Filing a SEC Whistleblower Complaint
With hundreds of millions of dollars in SEC whistleblower awards, individuals constantly are asking storied whistleblower law firms like Brown, LLC how to file an SEC Whistleblower Complaint. Here’s some advice regarding filing a SEC Whistleblower Complaint, with very strong advocacy to retain an SEC whistleblower law firm before filing to help guide you through the process and protect your anonymity.
SEC Whistleblowers in Recent News
On December 22, 2023, the Securities and Exchange Commission (SEC) announced seven individuals were awarded over $28 million as an SEC whistleblower award for their contribution to a successful SEC enforcement action.  Similarly, on August 25, 2023, the SEC reported that more than $18 million was granted to an SEC whistleblower as an SEC whistleblower reward because of disclosed information that led to the opening of an SEC investigation, with the whistleblower’s contributing greatly to the success of the SEC’s investigation. 
How are whistleblowers paid?
A whistleblower may be eligible for an SEC whistleblower award if their report to the SEC consists of novel and specific information, and their cooperation helps lead to a successful enforcement action. When monetary sanctions from a successful enforcement action exceed $1 million, the whistleblower may receive 10 to 30 percent of the money collected from a separate investor protection fund. Congress established an investor protection fund financed completely by monetary sanctions from SEC securities law violations. (Ibid.)
How does one file a Whistleblower complaint with the SEC?
First and foremost, it is highly advisable to speak with an SEC whistleblower attorney before taking any steps. The SEC receives thousands of tips each year and in order to maximize your chance of receiving an award, the tip should be concisely presented with the operative facts, laws and regulations crisply cited to help triage the matter. If the matter is written in layperson terms the complaint may be glossed over and even if it would otherwise be actionable may be inadvertently ignored. Further, an experienced SEC whistleblower attorney can help answer any questions you may have and you could potentially remain anonymous with a whistleblower law firm from start to finish with your identity even guarded from the SEC itself.
Whistleblowers’ Important Role and the SEC Whistleblowing Purpose
A “whistleblower” is someone who voluntarily reports original information in writing to the SEC about a possible violation of federal securities laws. This can be a violation that has already occurred, an ongoing issue, or one considered reasonably likely to occur. More than one person can act as a whistleblower. The person whistleblowing does not have to be an employee of the company or organization to submit information about that company or organization, however as an outsider the prism in which the information will be viewed will be under a much more stringent standard. 

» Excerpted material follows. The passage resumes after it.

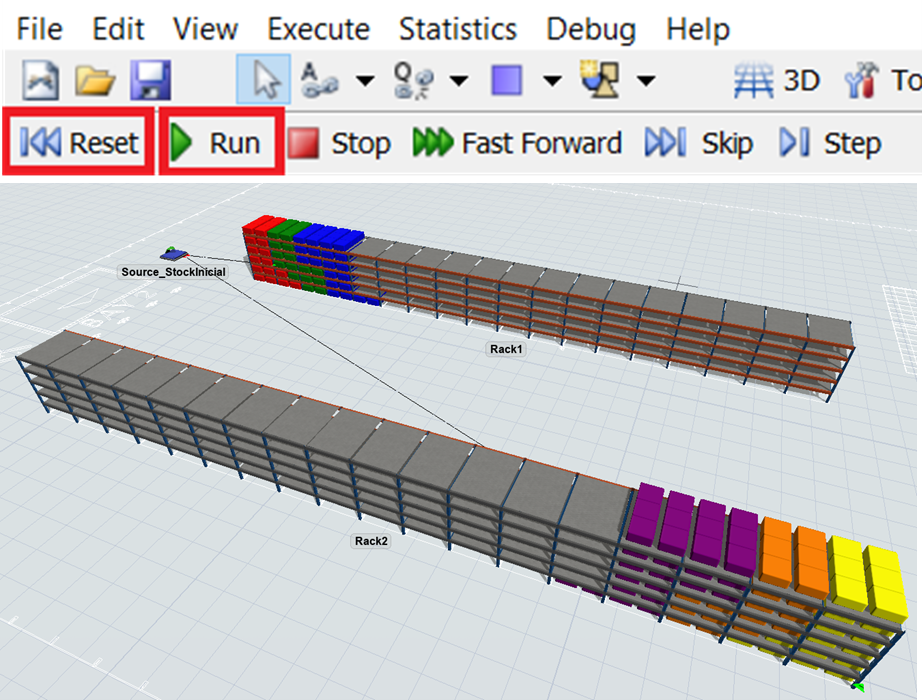Expand the Disconnect Objects dropdown arrow
The height and width of the screenshot is (700, 922).
point(459,81)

Congress enacted Section 21F of the Exchange Act to encourage whistleblowers to report potential securities laws violations. In order to embolden whistleblowers to take such action, the Act provides financial incentives, some confidentiality protections, and mitigates possible employer retaliation.  According to the Chief of the SEC’s Office of the Whistleblower, “Whistleblowers continue to play an essential role in assisting the agency in detecting misconduct and bringing securities law violators to justice.” (n 2).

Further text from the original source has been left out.